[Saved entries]
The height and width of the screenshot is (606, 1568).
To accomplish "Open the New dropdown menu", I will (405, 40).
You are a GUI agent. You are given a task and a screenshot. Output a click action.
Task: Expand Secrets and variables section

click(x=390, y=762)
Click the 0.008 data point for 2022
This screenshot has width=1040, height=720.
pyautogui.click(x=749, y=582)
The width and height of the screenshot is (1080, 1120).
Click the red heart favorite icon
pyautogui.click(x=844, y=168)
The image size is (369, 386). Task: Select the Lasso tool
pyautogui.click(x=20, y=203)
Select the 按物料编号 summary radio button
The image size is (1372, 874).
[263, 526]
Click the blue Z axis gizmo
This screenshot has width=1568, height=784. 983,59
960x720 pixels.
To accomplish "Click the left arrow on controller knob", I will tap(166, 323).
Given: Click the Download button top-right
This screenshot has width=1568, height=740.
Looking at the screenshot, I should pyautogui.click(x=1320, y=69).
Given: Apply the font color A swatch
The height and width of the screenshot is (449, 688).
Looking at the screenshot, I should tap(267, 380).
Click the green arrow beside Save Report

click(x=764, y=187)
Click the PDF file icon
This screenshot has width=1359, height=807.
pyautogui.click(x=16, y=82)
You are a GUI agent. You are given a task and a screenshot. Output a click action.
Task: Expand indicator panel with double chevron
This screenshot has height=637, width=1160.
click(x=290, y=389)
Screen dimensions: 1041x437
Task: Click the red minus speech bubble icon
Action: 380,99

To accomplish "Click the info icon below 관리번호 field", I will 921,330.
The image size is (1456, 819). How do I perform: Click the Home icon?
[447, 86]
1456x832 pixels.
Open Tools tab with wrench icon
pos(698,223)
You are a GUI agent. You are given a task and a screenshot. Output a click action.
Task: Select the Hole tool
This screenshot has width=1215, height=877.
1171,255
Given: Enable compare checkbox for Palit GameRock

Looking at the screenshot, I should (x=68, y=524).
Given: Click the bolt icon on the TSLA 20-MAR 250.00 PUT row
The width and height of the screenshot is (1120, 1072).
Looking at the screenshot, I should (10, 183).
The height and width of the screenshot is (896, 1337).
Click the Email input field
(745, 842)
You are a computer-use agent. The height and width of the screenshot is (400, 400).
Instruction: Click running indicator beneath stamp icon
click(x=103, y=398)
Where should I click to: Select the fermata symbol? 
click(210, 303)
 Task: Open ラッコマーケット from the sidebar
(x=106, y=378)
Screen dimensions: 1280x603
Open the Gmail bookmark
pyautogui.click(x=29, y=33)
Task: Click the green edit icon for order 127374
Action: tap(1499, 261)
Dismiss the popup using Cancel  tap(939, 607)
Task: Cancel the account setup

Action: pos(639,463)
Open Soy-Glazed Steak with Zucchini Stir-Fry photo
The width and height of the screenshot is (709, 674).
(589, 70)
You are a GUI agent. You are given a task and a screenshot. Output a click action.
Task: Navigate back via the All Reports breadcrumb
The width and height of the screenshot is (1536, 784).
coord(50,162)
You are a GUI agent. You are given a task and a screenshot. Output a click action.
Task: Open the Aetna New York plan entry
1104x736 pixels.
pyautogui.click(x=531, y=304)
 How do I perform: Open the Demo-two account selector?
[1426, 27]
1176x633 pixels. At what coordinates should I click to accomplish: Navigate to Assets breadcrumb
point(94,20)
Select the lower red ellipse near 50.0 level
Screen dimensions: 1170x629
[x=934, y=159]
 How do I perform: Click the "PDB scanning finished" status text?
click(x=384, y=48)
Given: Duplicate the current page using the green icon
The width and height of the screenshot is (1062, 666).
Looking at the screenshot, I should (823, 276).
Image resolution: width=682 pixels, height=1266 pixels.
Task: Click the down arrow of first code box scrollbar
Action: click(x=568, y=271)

Problem:
Copy out all the saved entries again, replacing every occurrence of "GUI agent" with "screen assistant" and leaving everything else unchanged.

The answer:
The height and width of the screenshot is (606, 1568).
To accomplish "Open the New dropdown menu", I will (405, 40).
You are a screen assistant. You are given a task and a screenshot. Output a click action.
Task: Expand Secrets and variables section

click(x=390, y=762)
Click the 0.008 data point for 2022
This screenshot has width=1040, height=720.
pyautogui.click(x=749, y=582)
The width and height of the screenshot is (1080, 1120).
Click the red heart favorite icon
pyautogui.click(x=844, y=168)
The image size is (369, 386). Task: Select the Lasso tool
pyautogui.click(x=20, y=203)
Select the 按物料编号 summary radio button
The image size is (1372, 874).
[263, 526]
Click the blue Z axis gizmo
This screenshot has width=1568, height=784. 983,59
960x720 pixels.
To accomplish "Click the left arrow on controller knob", I will tap(166, 323).
Given: Click the Download button top-right
This screenshot has width=1568, height=740.
Looking at the screenshot, I should pyautogui.click(x=1320, y=69).
Given: Apply the font color A swatch
The height and width of the screenshot is (449, 688).
Looking at the screenshot, I should tap(267, 380).
Click the green arrow beside Save Report

click(x=764, y=187)
Click the PDF file icon
This screenshot has width=1359, height=807.
pyautogui.click(x=16, y=82)
You are a screen assistant. You are given a task and a screenshot. Output a click action.
Task: Expand indicator panel with double chevron
This screenshot has height=637, width=1160.
click(x=290, y=389)
Screen dimensions: 1041x437
Task: Click the red minus speech bubble icon
Action: 380,99

To accomplish "Click the info icon below 관리번호 field", I will 921,330.
The image size is (1456, 819). How do I perform: Click the Home icon?
[447, 86]
1456x832 pixels.
Open Tools tab with wrench icon
pos(698,223)
You are a screen assistant. You are given a task and a screenshot. Output a click action.
Task: Select the Hole tool
This screenshot has width=1215, height=877.
1171,255
Given: Enable compare checkbox for Palit GameRock

Looking at the screenshot, I should (x=68, y=524).
Given: Click the bolt icon on the TSLA 20-MAR 250.00 PUT row
The width and height of the screenshot is (1120, 1072).
Looking at the screenshot, I should (10, 183).
The height and width of the screenshot is (896, 1337).
Click the Email input field
(745, 842)
You are a computer-use agent. The height and width of the screenshot is (400, 400).
Instruction: Click running indicator beneath stamp icon
click(x=103, y=398)
Where should I click to: Select the fermata symbol? 
click(210, 303)
 Task: Open ラッコマーケット from the sidebar
(x=106, y=378)
Screen dimensions: 1280x603
Open the Gmail bookmark
pyautogui.click(x=29, y=33)
Task: Click the green edit icon for order 127374
Action: tap(1499, 261)
Dismiss the popup using Cancel  tap(939, 607)
Task: Cancel the account setup

Action: pos(639,463)
Open Soy-Glazed Steak with Zucchini Stir-Fry photo
The width and height of the screenshot is (709, 674).
(589, 70)
You are a screen assistant. You are given a task and a screenshot. Output a click action.
Task: Navigate back via the All Reports breadcrumb
The width and height of the screenshot is (1536, 784).
coord(50,162)
You are a screen assistant. You are given a task and a screenshot. Output a click action.
Task: Open the Aetna New York plan entry
1104x736 pixels.
pyautogui.click(x=531, y=304)
 How do I perform: Open the Demo-two account selector?
[1426, 27]
1176x633 pixels. At what coordinates should I click to accomplish: Navigate to Assets breadcrumb
point(94,20)
Select the lower red ellipse near 50.0 level
Screen dimensions: 1170x629
[x=934, y=159]
 How do I perform: Click the "PDB scanning finished" status text?
click(x=384, y=48)
Given: Duplicate the current page using the green icon
The width and height of the screenshot is (1062, 666).
Looking at the screenshot, I should (823, 276).
Image resolution: width=682 pixels, height=1266 pixels.
Task: Click the down arrow of first code box scrollbar
Action: click(x=568, y=271)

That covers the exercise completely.